I listed all of the services to demonstrate that many pairs have multiple options that serve different needs and markets and/or branch to different destinations. This is a feature, not a bug. For example, the New Haven - Hartford - Springfield corridor is served by the Hartford Line, the Valley Flyer, the Northeast Regional, and the Vermonter. The presence of the Hartford Line doesn't somehow eliminate the need for the Vermonter. The Vermonter provides infrequent service to/from Vermont, while the Hartford Line serves a more frequent, shorter-distance market. Both of these needs can exist and be served seperately over the same corridor.

It's also worth noting that some of these pairs have technical service, but are not actually having their needs met. For example, Springfield - Boston has the very infrequent and unreliable Lake Shore Limited, which is insufficient for that pair of cities.

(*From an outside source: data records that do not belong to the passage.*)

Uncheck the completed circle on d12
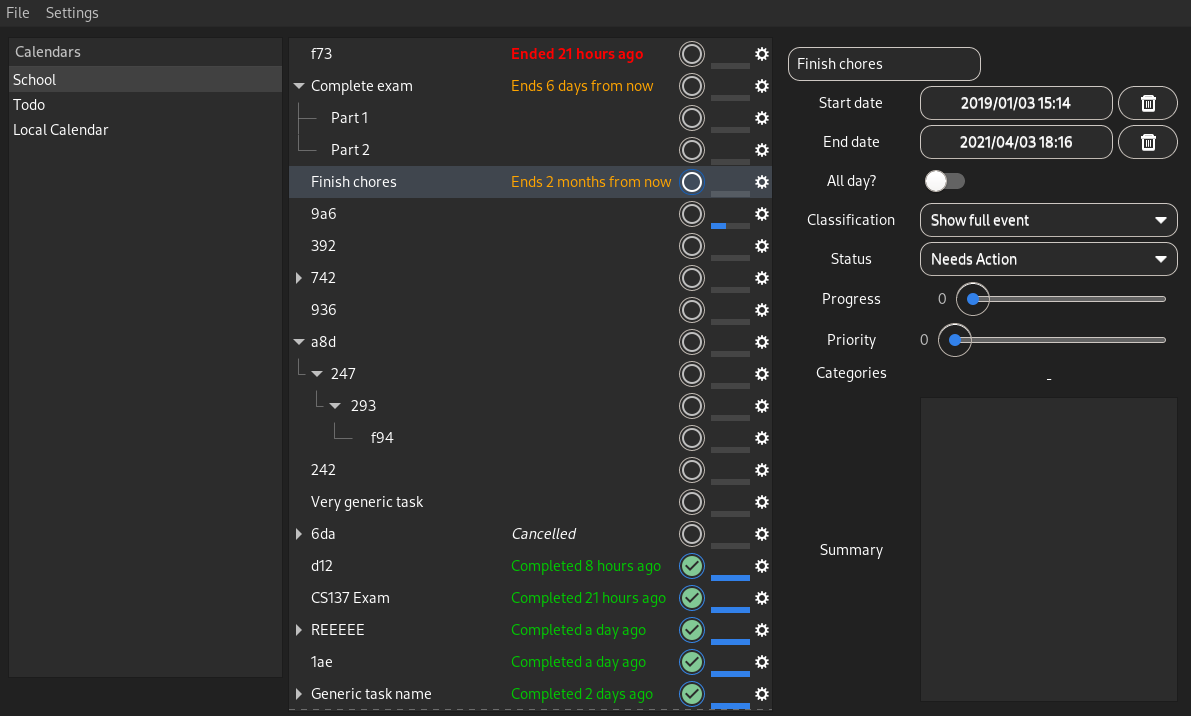The width and height of the screenshot is (1191, 716). click(x=691, y=566)
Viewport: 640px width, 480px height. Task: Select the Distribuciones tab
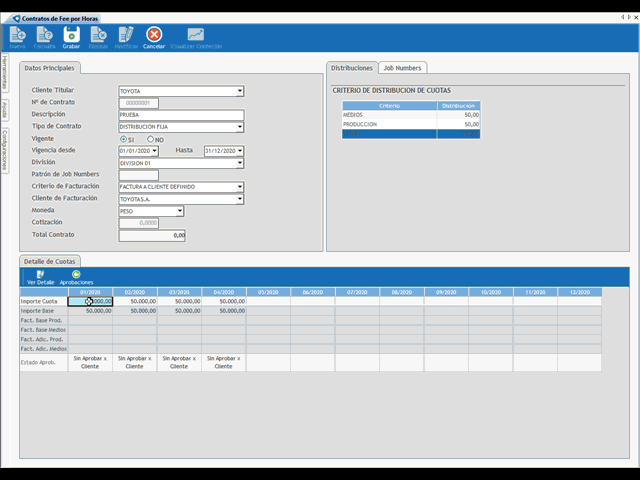[x=351, y=68]
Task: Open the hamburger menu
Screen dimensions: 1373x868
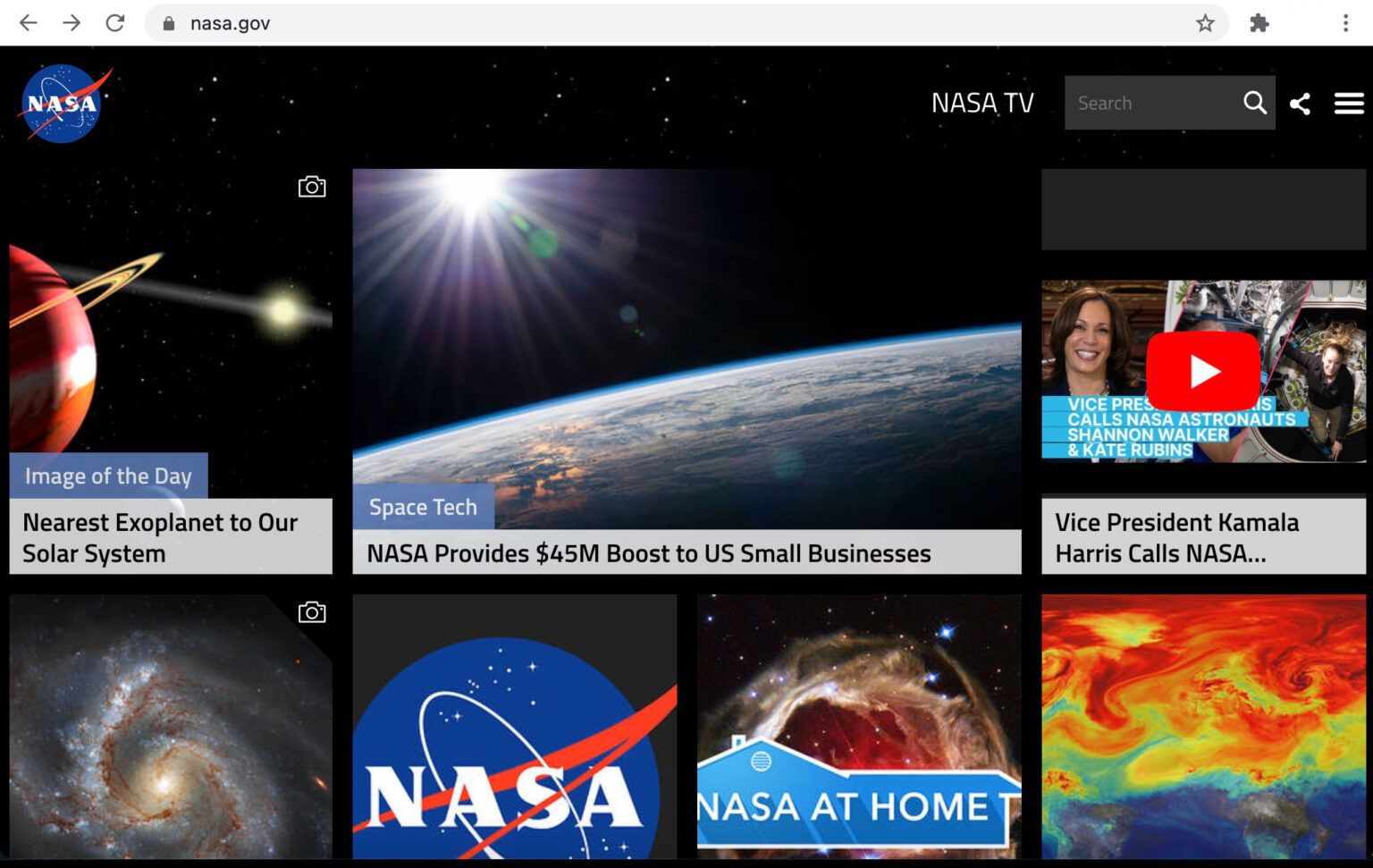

Let's add another layer to the bulleted list to describe what value an intercity Inland Route would provide:

  • Hartford <-> NYC, Philadelphia, etc.
    • Northeast Regional, Vermonter
      • Inland Route would be a lateral service to the Northeast Regional, and could easily replace it for operational efficiency.
  • Hartford <-> Bridgeport/Stamford
    • Northeast Regional, Vermonter
      • Inland Route would be a lateral service to the Northeast Regional, and could easily replace it for operational efficiency.
  • Springfield <-> NYC
    • Northeast Regional, Vermonter
      • Inland Route would be a lateral service to the Northeast Regional, and could easily replace it for operational efficiency.
  • Springfield <-> Boston
    • Lake Shore Limited
      • Inland Route would be a significantly better, more approrpriate service than the Lake Shore Limited.
  • Springfield <-> Hartford
    • Hartford Line, Valley Flyer, Northeast Regional, Vermonter
      • Inland Route would be a lateral service to the Northeast Regional, and could easily replace it for operational efficiency.
  • Springfield <-> Bridgeport/Stamford
    • Northeast Regional, Vermonter
      • Inland Route would be a lateral service to the Northeast Regional, and could easily replace it for operational efficiency.
  • New Haven <-> Hartford
    • Hartford Line, Valley Flyer, Northeast Regional, Vermonter
      • Inland Route would be a lateral service to the Northeast Regional, and could easily replace it for operational efficiency.
  • New Haven <-> Springfield
    • Hartford Line, Valley Flyer, Northeast Regional, Vermonter
      • Inland Route would be a lateral service to the Northeast Regional, and could easily replace it for operational efficiency.
  • Worcester <-> Boston
    • Lake Shore Limited, MBTA Commuter Rail
      • Inland Route would provide a needed layer of service that is faster than the Commuter Rail and more frequent than the Lake Shore Limited.
  • Worcester <-> Hartford
    • _
      • Inland Route would serve an unserved market.
  • Worcester <-> Springfield
    • Lake Shore Limited, MBTA Commuter Rail
      • Inland Route would be a significantly better, more approrpriate service than the Lake Shore Limited.
  • Worcester <-> New Haven
    • _
      • Inland Route would serve an unserved market.
That all seems fairly straight forward and without any need to contend with the Northeast Corridor. In fact, I've explicitly left out any city pair that is served by the Northeast Corridor to demonstrate that point. It stands on it's own without that comparison.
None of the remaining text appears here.